Reproduce verbatim the passage of the variational Bayes text that runs from "Mean-field VI on" up to and including "the convergence handle.".

Document section ▸
————————
Variational Bayes for Gaussian Mixtures

Mean-field VI on a mixture model: closed-form coordinate updates, a Dirichlet prior that prunes unused components automatically, and the ELBO as the convergence handle.

1. The model

Observations $\mathbf x_1, \ldots, \mathbf x_N \in \mathbb R^D$ are modelled as a mixture of $K$ Gaussians. Latent assignments $\mathbf z_n \in \{1,\ldots,K\}$ say which component each $\mathbf x_n$ came from. With conjugate priors,

$$ \begin{aligned} \boldsymbol\pi &\sim \mathrm{Dir}(\alpha_0, \ldots, \alpha_0), \\ (\boldsymbol\mu_k, \boldsymbol\Lambda_k) &\sim \mathrm{NW}(\mathbf m_0, \beta_0, \mathbf W_0, \nu_0), \\ \mathbf z_n \mid \boldsymbol\pi &\sim \mathrm{Cat}(\boldsymbol\pi), \\ \mathbf x_n \mid \mathbf z_n = k, \boldsymbol\mu_k, \boldsymbol\Lambda_k &\sim \mathcal N(\boldsymbol\mu_k, \boldsymbol\Lambda_k^{-1}). \end{aligned} $$

$\mathrm{NW}$ is the Normal–Wishart prior, conjugate for an unknown Gaussian mean and precision. The exact posterior $p(\mathbf Z, \boldsymbol\pi, \boldsymbol\mu, \boldsymbol\Lambda \mid \mathbf X)$ is intractable because the latents $\mathbf Z$ couple the component parameters through the data.
————————
Raw data ▸
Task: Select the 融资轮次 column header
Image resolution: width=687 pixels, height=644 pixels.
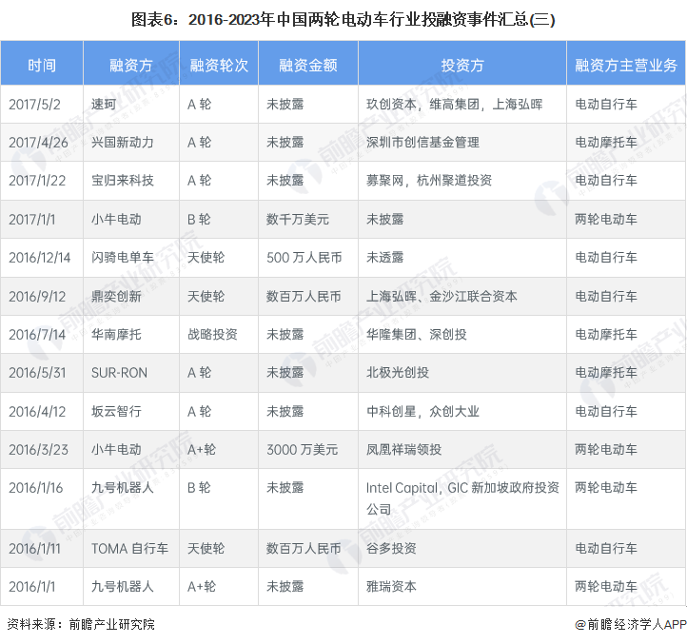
————————
Written response ▸
Mean-field VI on a mixture model: closed-form coordinate updates, a Dirichlet prior that prunes unused components automatically, and the ELBO as the convergence handle.